Snapshot of free surface elevations at one hour and forty four minutes after the 2004 Sumatra earthquake occurred. Yellow and red colors denote positive elevation blue denotes negative depression (Numerical results based on COMCOT).
Project Overview
The goals of this project focus on developing sufficient scientific knowledge and appropriate engineering tools on which to base comprehensive tsunami mitigation plans and communicate this information effectively to decision makers, the emergency planning community and the public.
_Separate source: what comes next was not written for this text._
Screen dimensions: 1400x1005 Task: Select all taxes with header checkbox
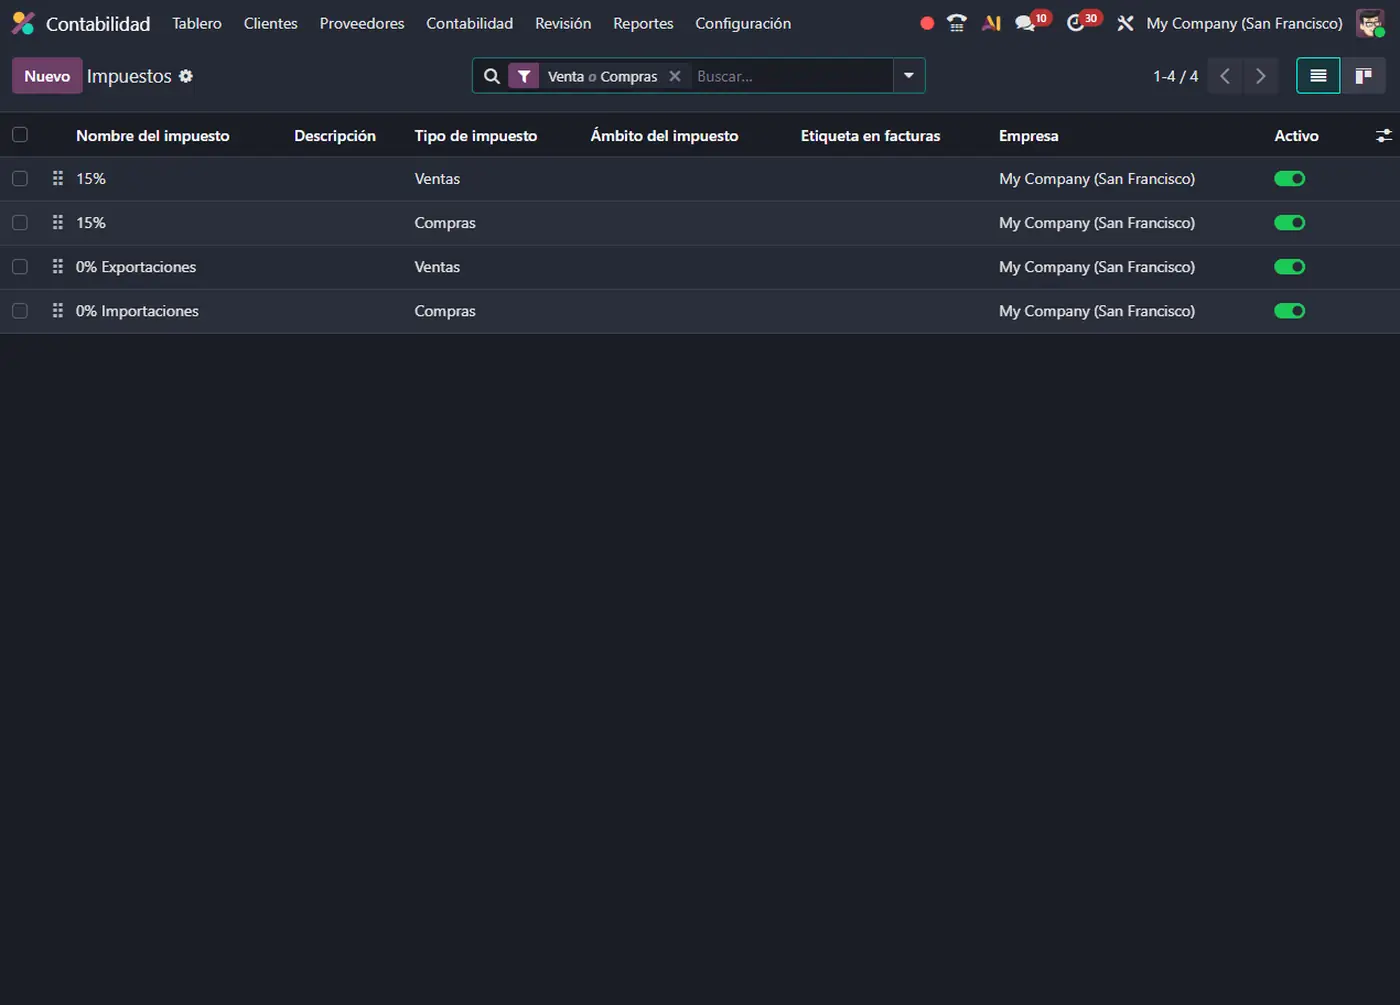coord(20,135)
The detailed objectives of the research program are (1) Improve our understanding of nearshore, three-dimensional tsunami evolution through an extensive set of physical experiments using NEES facilities; (2) Create an extensible framework to provide a systematic structure for validating computational models with experimental and field data; (3) Refine modeling capabilities and couple the various components together to create a multi-scale simulation tool; (4) Develop a sustainable education and outreach program that educates the general public about tsunamis and appropriate responses to them.
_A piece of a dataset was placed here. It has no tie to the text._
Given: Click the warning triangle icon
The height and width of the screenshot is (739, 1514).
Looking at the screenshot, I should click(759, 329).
The facilities for physical experimentation provided by the NEES program at Oregon State make it possible to model the behaviors that have been most problematical for tsunami researchers. Existing numerical models will be augmented through directed experimental work specifically intended to fill key gaps in our current understanding of tsunami behavior. Nearshore evolution of tsunami waves, such as 3D breaking through focusing and bathymetry, and overland flow across irregular and rough topographies, will be investigated. Concurrent to the experimental effort, a comprehensive tsunami simulator, TSUNAMOS, will be developed. The numerical modeling of tsunami hydrodynamics will utilize a multiple-scale, hybrid modeling methodology. This simulator will be composed of a number of different numerical models with different application limitations, interfaced together such that full scale prediction can be undertaken with overall accuracy equivalent to the state-of-the-art 3D, turbulent models. An established earthquake engineering software framework, OpenSees, will be adapted for the tsunami simulator, which will be made transparent and open-source to facilitate widespread adoption. TSUNAMOS will be used to guide the experimental beach design and input wave conditions, and will be coupled with full scale simulations from the Indian Ocean and Papua New Guinea tsunamis as an example of hybrid numerical-experimental simulation. TSUNAMOS will be made available through the shared NEES simulation repository.
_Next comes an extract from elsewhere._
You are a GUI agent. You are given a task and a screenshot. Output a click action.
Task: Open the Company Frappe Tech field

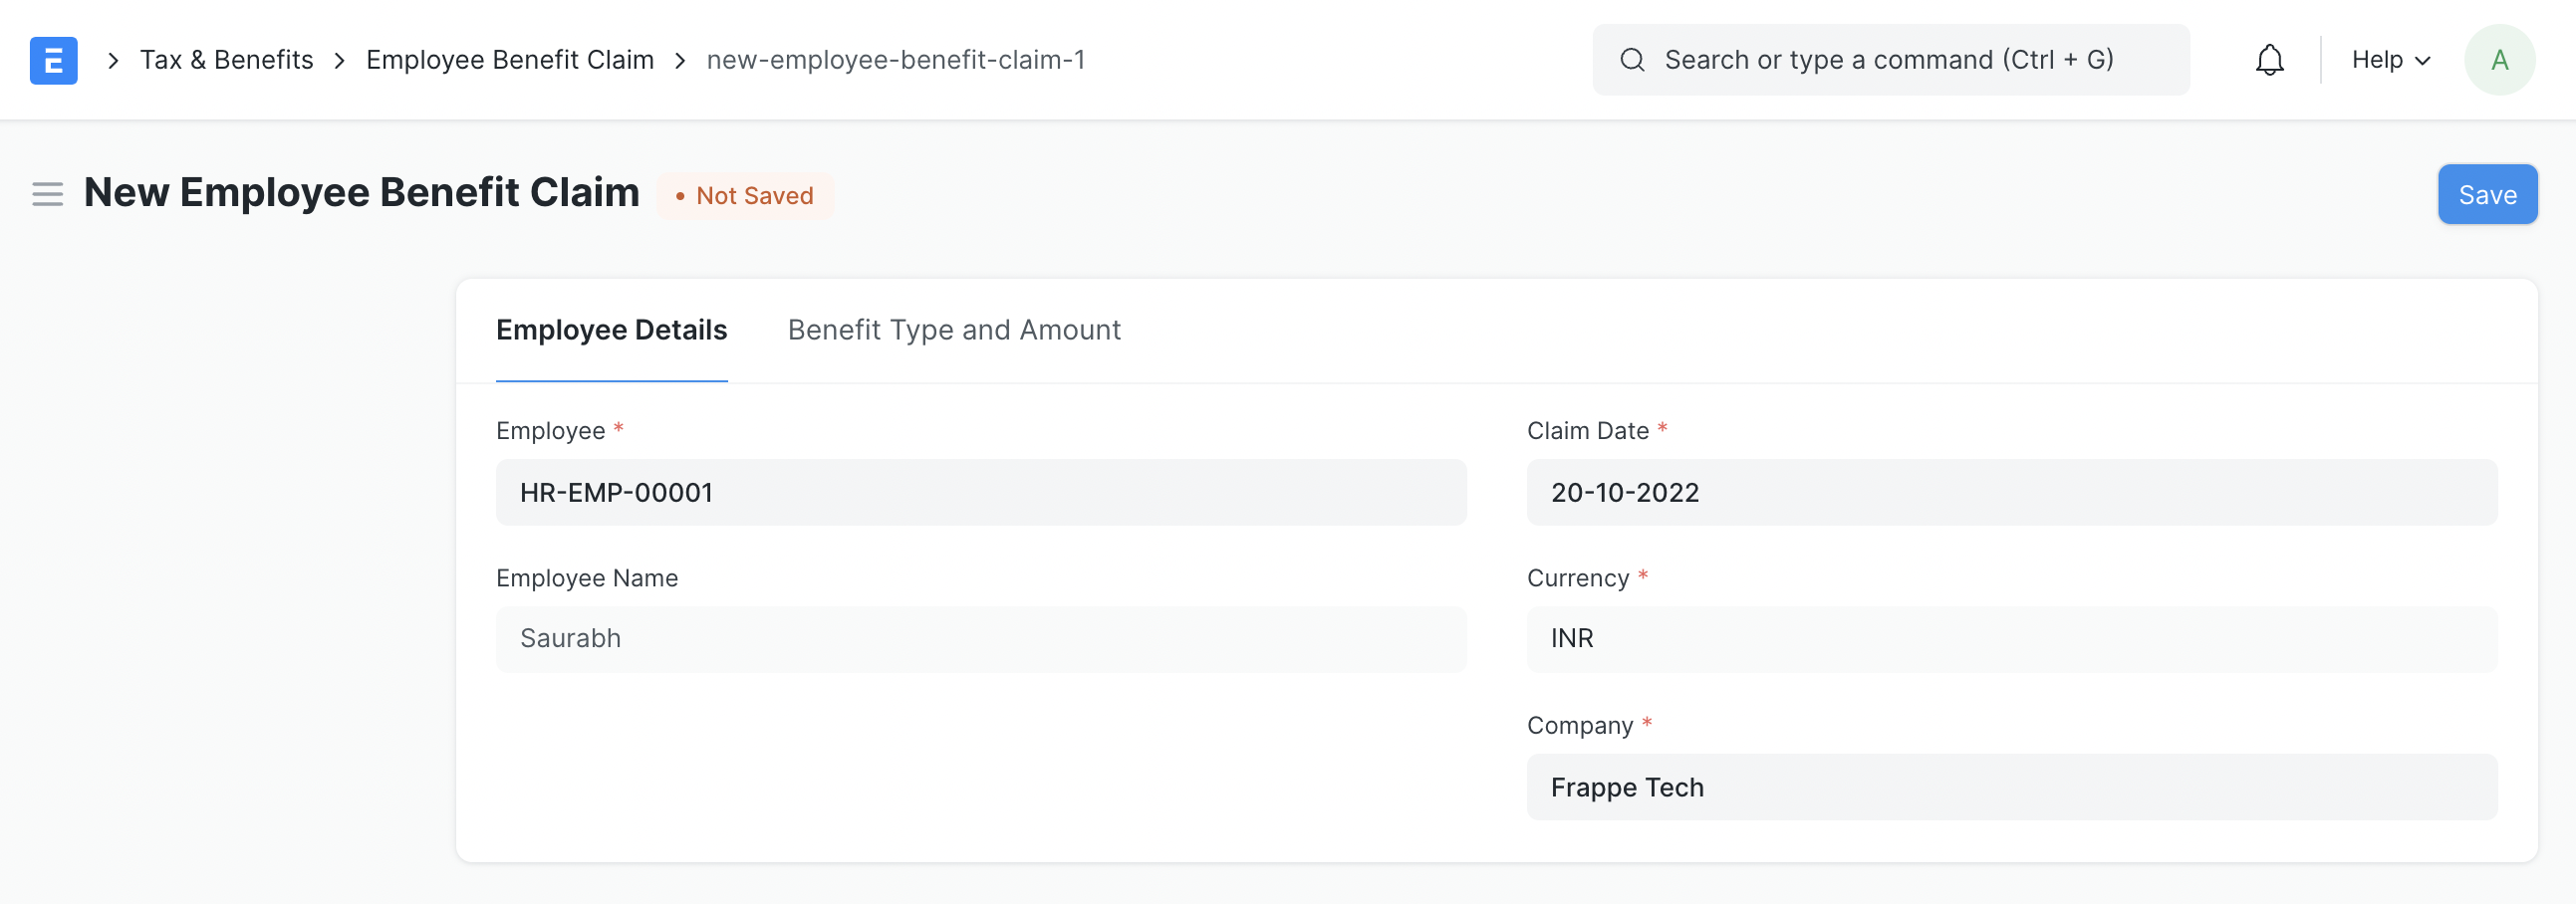coord(2011,787)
To effectively reduce the loss of life and property due to tsunamis, the population at risk needs to be aware of the hazard and associated risk and be prepared to respond in case of a tsunami. Here, researchers from the University of Puerto Rico Mayaguez, a Hispanic serving institution, and from the University at Hawaii will develop extensive Education, Outreach, and Training (EOT) programs. Efforts will be focused on developing greater tsunami awareness on K-12 students, emergency managers and decision makers. Both Hawaii and Puerto Rico have been carrying out EOT initiatives for many years, but through this project many of the existing materials will be updated, placed on line and new resources will be created. Although both Hawaii and Puerto Rico have a history of tsunami EOT, this will be the first time that they will have a platform for the systematic exchange of the EOT experiences. The results of the experiments will be incorporated to the EOT efforts to reinforce the destructive forces of tsunamis. The proposed EOT plan is closely aligned with the strategies put forth by NEESinc, including significant involvement of underrepresented groups in engineering, a workshop plan which integrates NEES research with outreach and training, and a rapid mechanism to transfer the tools developed into practice.